Lines like, “Everybody’s Atticus Finch until there’s a dead hooker in the hot tub” suit Downey’s snarky wit from his comic book turns as “Ironman,” but, as Downey said this night in his opening remarks, “Every 20 years or so I try to make a great movie. This is like free therapy. That’s all I’m going to say.”
Everyone knows, from Downey’s previous fast-talking image onscreen, that he can deliver snarky lines with the best of them, but Duvall gets some great lines, too. Here’s one: “Imagine a far-away place where people value your opinion. Then go there.”
It is the bull-headed, stubborn intelligent back-and-forth of these two old adversaries as they try to craft a defense for the older man who, admittedly, cannot remember all the events from the night of the accident. Judge Joseph Palmer has been on the bench for 42 years; he is worried about his legacy, while his outspoken lawyer son says, “Nobody gives a rat’s ass about your legacy.” There is the clash of small-town versus big city values, as well as the old personal wounds, whose scabs are, one-by-one, ripped open again.
At one point, a detractor says of Downey’s Hank, “You’re a shined-up wooden nickel.” Another says to him, “You really aren’t a pleasant person.” Still, Downey manages to make Henry “Hank” Palmer likable, as we see how hard he has tried to redeem himself in his father’s eyes, and how little rewarded his adult efforts have been.

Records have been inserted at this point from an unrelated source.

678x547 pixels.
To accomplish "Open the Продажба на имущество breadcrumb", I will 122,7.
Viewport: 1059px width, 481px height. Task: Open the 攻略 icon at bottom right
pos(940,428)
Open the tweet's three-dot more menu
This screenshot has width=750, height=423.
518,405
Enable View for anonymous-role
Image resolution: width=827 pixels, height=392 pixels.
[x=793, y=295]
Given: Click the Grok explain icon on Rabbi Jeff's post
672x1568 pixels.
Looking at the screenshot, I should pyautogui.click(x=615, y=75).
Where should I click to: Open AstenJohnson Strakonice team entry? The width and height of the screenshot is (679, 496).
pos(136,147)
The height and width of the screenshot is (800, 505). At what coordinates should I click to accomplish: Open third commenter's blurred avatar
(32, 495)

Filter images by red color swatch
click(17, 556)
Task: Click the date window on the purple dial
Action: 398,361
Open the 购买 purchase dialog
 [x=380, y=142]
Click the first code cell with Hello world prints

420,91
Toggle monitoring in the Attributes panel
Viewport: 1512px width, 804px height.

I was reminded of “The Great Santini” while watching Duvall in action.
Detractors (i.e., some other critics) have ripped the film for its length (it is long); for its “everyman” set of issues that appeal to all; for the lack of significant female leads and the almost superfluous old-girlfriend-back-home plot thread. One even criticized one of the scenes I found strongest, which is the elderly Duvall, weakening every day, having to accept help from his middle son in a dire moment in the bathroom. I’ve cared for three parental units as they faced their final days. It was Stage IV colon cancer that killed my father, although the situation faced in this film had more in common with my mother, who died of old age, but had more than one emergency trip to the hospital after passing out from extremely brittle diabetes. I’ve found her unconscious and had to scrub feces from the carpet after a coma sent her readings into levels so high they couldn’t even be measured in the hospital (800+). I’ve helped a proud dying man stagger to the bathroom. This is real life. Whoever wrote that it was treacly and sentimental is very possibly a young person who thinks they will live forever and never grow frail. (Good luck with that!)
An interesting side note: Tommy Lee Jones and Jack Nicholson were both considered for Duvall’s part, while the director this night said he had Robert Downey, Jr. in mind for son Hank when he first began developing the script 7 years ago. [Director David Dobkin (“Wedding Crashers”) helped develop the story, but did not script it. From there, said the Director, “We got a good script and took it to Robert and Susan (Downey’s wife).”
I enjoyed the film immensely and think Duvall and Downey, together onscreen, are a dynamite duo.